Driving digital transformation with machine learning

by

2 December 2015
Kevin Lee of GrabTaxi

Just-in-time analysis is emerging as the cornerstone of digital business transformation. With things happening at Internet pace, customer and business priorities are changing fast and continuously. Businesses are no longer thinking about applications the way they did in the past, said Rod Smith, IBM fellow and vice president of the IBM Emerging Internet Technologies organisation. Instead of specifying requirements and building applications to meet those requirements, they are now taking a more open ended approach and seeing where the projects will lead them. The focus is now on the pace at which they need to change, and this is transformative for businesses today.

Speaking at the inaugural Strata + Hadoop World 2015 in Singapore, Smith said machine learning will play an important role in this transformation. Today, complexity is a barrier to digital transformation. Multiple, different lines of businesses are accessing the same backend data. The great user experiences which sell apps require a lot of client-side interactivity. And there is a need to add speed into the mix - products now need to be created within days or weeks.

Machine learning can help address these issues and drive the transformation. But it has to be tailored to specific businesses and business needs, said Smith.  It is not enough to have machine learning; the learnings have to be transformed into a solution that can be made useful to a person on mobile device in particular point in time.
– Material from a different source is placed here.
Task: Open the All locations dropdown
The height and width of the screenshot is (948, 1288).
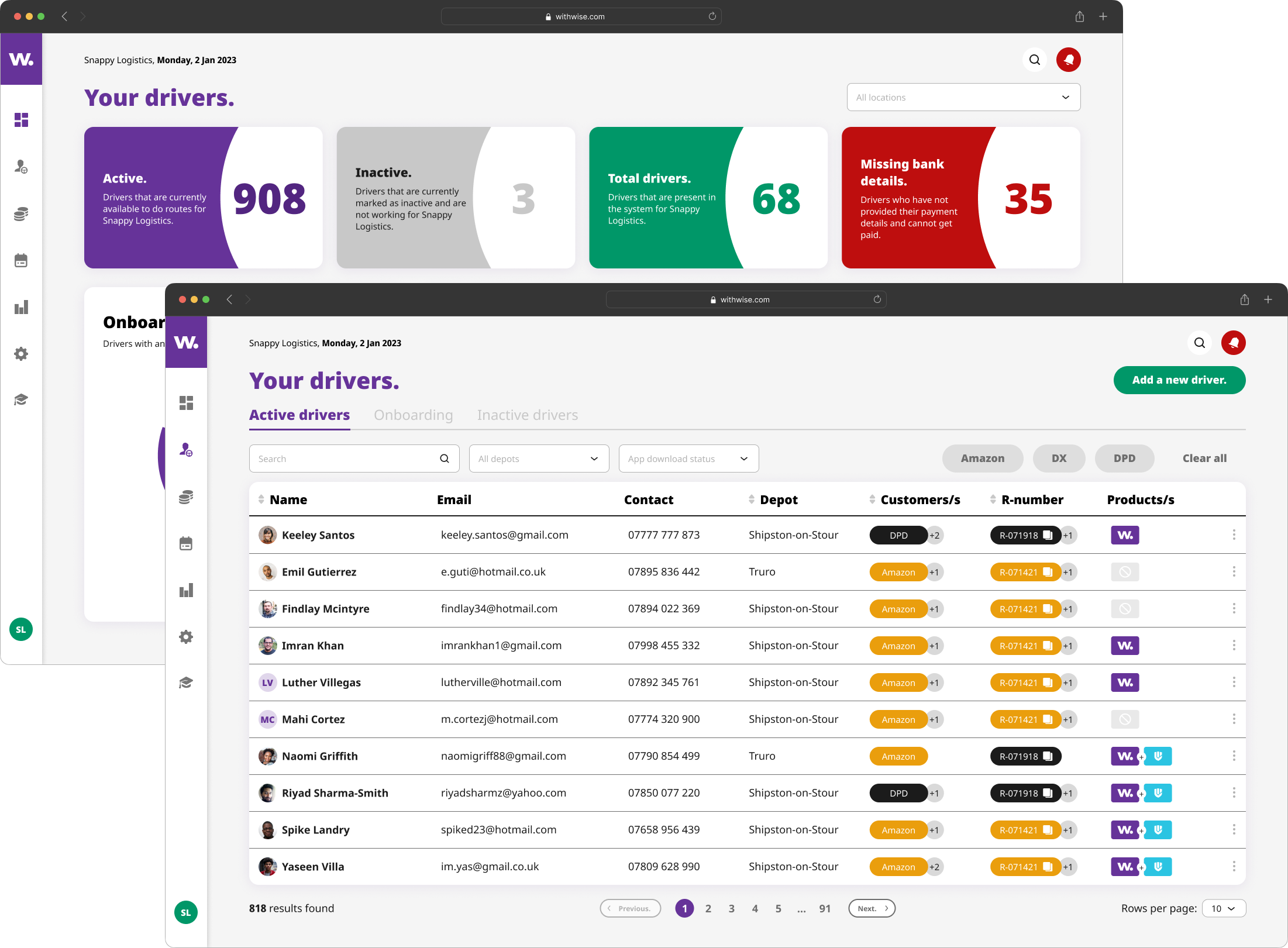Action: click(963, 97)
And this is what GrabTaxi is trying to do. GrabTaxi is platform that matches drivers and passengers, explained Kevin Lee, vice president of Data and Growth at GrabTaxi. The platform knows where the passenger is; where the drivers in that area are; and broadcasts the intended trip to these drivers. Whoever is the first to respond will get the booking.

However, things do not always flow that smoothly. Besides the taxis that are available, the broadcast also goes out to taxis that are not. For example, they may be on call, hired, or changing shift. “We are not linked to the system that is on board these taxis. Passengers doing a street hail can see the status of the taxi, but we don’t actually know.”
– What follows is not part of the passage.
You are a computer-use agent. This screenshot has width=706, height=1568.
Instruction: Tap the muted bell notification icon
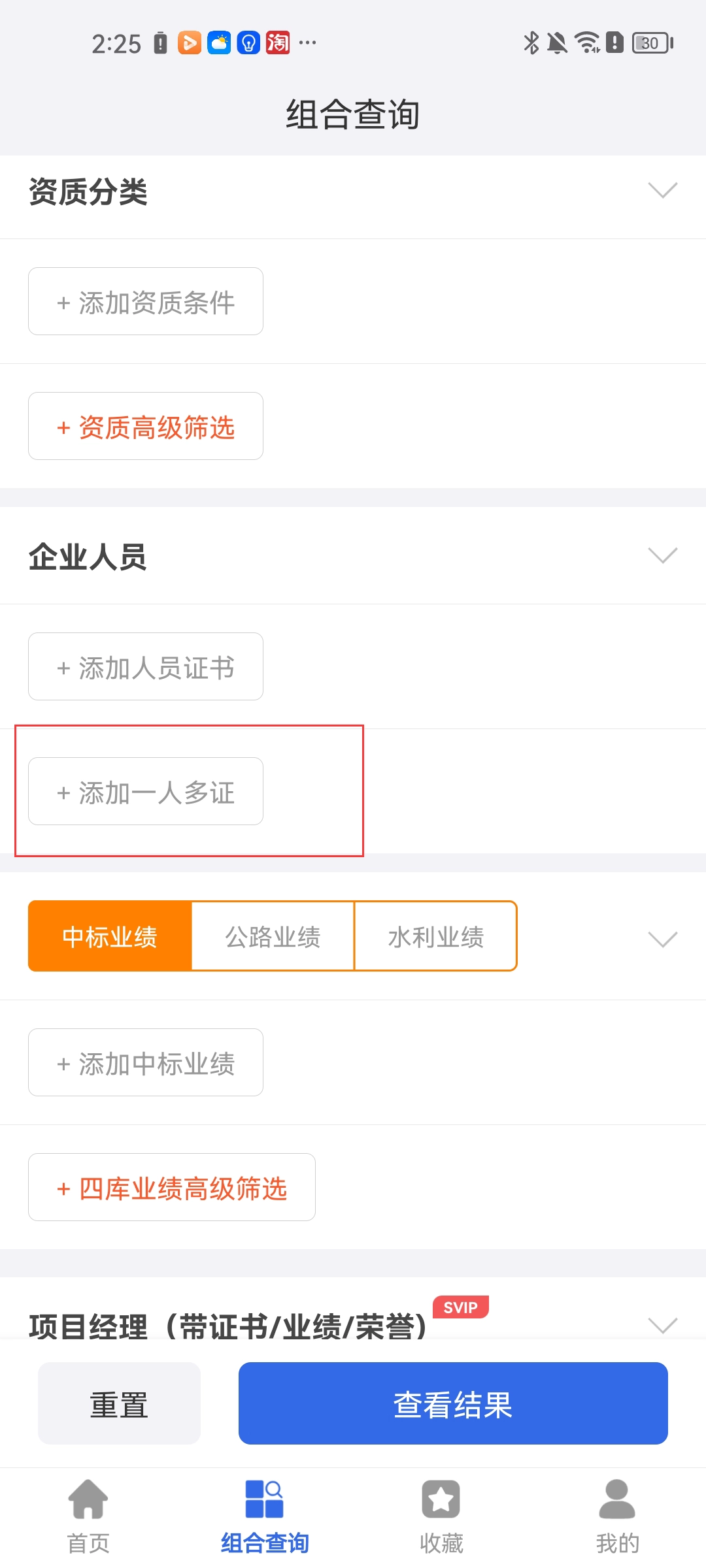click(557, 43)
The driver has to process the information that GrabTaxi is sending to him on the app, for example, the pickup point, drop-off point, whether there are any discounts, whether the passenger is paying by cash for by credit. This, on top of deciding whether to respond to a street hail, whether to grab lunch, or needing to change shift.

So what happens is that drivers sometimes bid for a job without looking at the details, but cancel afterwards if they can immediately pick up street hailers or if the job is far away. The result- unhappy customers. And those drivers who do not get the booking may be inclined to make fast and frivolous bids the next time round.

To address this, GrabTaxi decided to build a predictive model of the driver’s bidding probability using historical data. This bidding probability model is combined with real time information, for example, the driver’s distance to the passenger, and a numerical score is assigned to each driver. The scores are then ranked for the assignment of jobs. This allows GrabTaxi to direct jobs to a much smaller pool of drivers who are likely to be available, instead of trying to introduce behavioural changes to address the issue.

The company started by looking at about 50 features covering parameters such as driver profile (single shift, split shift), vehicle (location, speed, type, age); performance (volume, frequency of jobs, type of jobs) , bookings (pickup/drop off, time of day) , payment (cash/ credit), weather, and many more. This was narrowed down to 10 features using dimensionality reduction, a process for reducing the number of random variables under consideration, and finally from 10 to five using exhaustive search, where different possibilities are tested. Conditional inference tree analysis was used to construct ROC (receiver operating characteristic) curves to compare the classification performance of seven machine learning models.

The resulting model enabled GrabTaxi to construct guarantees around how many drivers it had to broadcast to, to have a high probability that the job would be fulfilled. This enabled it to broadcast jobs to a smaller set of drivers and to minimise spam. The result – higher driver win rate, lower cancellation rate, and happier customers.

Predicting driver availability is just one of several areas that GrabTaxi is working on using machine learning and data science. Others include working out optimal prices, improving the management of drivers and passengers, and estimating arrival times.

“We strongly believe that machine learning on the unique data set that we have is what is going to drive a lot of competitive advantage in this space,” said Lee.